Posted by: blasher | May 6, 2009 2:58 PM | Report abuse

This is not a "security fail". You shouldn't be using the filename to make security decisions.

Also note that the "Type" column shows that this file is an executable - so even though the name may be misleading, a user can see it's a program and decide to not open it.

Now, in terms of using this to attack people - this would require dropping a malicious file on the user's drive (or getting them to connect to a share the attacker controls). Then they'd have to do some social engineering to get the user to open the file...

If they can drop files on the user's machine, they don't need to use this lame approach to get it to run - they probably are able to execute it already, or get it to run on startup.

Posted by: cyberpunk | May 6, 2009 4:33 PM | Report abuse

I thought George Ou addressed this rather well.

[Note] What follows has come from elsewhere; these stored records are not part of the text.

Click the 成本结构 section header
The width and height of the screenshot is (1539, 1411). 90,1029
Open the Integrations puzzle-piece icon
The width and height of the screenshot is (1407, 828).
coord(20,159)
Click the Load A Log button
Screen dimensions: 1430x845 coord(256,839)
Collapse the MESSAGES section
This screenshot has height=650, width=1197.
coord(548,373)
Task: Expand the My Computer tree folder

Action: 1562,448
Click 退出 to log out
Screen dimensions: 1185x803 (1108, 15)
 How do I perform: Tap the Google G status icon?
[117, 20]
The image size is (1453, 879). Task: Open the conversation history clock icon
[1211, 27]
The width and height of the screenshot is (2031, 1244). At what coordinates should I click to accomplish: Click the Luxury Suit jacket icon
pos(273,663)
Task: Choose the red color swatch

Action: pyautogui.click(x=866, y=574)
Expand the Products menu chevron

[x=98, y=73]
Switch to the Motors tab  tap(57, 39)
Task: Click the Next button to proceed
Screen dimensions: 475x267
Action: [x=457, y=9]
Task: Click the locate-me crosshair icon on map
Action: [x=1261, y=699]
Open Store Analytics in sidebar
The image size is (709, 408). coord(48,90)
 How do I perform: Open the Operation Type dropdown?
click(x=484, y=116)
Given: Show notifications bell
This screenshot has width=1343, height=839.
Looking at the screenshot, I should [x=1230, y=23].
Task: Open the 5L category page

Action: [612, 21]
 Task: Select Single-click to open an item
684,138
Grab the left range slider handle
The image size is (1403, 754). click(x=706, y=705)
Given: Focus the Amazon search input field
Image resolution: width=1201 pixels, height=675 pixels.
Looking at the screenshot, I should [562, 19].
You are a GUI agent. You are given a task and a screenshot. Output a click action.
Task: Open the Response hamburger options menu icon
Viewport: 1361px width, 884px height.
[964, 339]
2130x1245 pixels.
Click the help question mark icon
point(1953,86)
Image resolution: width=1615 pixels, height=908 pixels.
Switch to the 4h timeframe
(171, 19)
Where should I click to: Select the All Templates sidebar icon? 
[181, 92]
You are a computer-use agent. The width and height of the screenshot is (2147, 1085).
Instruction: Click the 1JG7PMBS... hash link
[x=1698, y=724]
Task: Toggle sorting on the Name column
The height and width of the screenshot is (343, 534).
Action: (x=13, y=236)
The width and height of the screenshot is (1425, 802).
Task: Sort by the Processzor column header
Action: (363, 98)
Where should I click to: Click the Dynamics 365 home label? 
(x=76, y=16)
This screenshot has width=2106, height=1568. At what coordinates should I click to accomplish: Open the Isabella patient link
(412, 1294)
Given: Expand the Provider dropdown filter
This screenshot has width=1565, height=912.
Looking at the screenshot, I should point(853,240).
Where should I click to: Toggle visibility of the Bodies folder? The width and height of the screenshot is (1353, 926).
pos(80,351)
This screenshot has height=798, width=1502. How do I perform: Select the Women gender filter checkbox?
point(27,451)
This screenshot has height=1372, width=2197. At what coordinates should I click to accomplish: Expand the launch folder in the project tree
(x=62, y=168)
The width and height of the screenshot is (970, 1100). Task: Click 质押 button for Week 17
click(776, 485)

http://www.formortals.com/Default.aspx?tabid=36&EntryID=180

To me this sounds like another vender trying to get press.

Posted by: boywaja | May 6, 2009 8:15 PM | Report abuse

Cyberpunk:
> in terms of using this to attack people
> this would require dropping a malicious
> file on the user's drive

Cyberpunk: this technique is typically used by USB malware. They drop tempting filenames to thumb drives and people click them open when they think they are opening a presentation or a document.

E:\PRESENTATION.PPT .exe
E:\DOCUMENT.DOC .exe
E:\PORNVIDEO.AVI .exe

etc

Posted by: root | May 7, 2009 4:18 AM | Report abuse

@root:
OK, if that is the attack vector, then I don't see how showing the true file extension will prevent people getting owned.

The malware author can just create something like
E:\PRESENTATION.EXE
with the executable's icon set to PowerPoint's icon.

A non-technical user is going to see the icon and think it's a PPT file, and open it. A technical user will see the Type=Application, and *not* open it.

Posted by: cyberpunk | May 7, 2009 12:27 PM | Report abuse

I designed the Windows XP images that still run tens of thousands of computers at several corporations. For each image design, I changed this setting (in the 'Default User' profile) to show file extensions.
Most of the clients went along with the change peacefully. When one company balked, I spent an hour convincing them... it was time well spent.

Posted by: williehorton | May 7, 2009 1:07 PM | Report abuse

OMG WTF LOL - this is the exact 'weakness' that got the 'ILOVEYOU' Love Bug going nine years ago. For some it takes a long time to learn. Try sitting around in a programming class as the delegates try to figure out which file is the workspace, the project, the resource file, the icon, and so forth.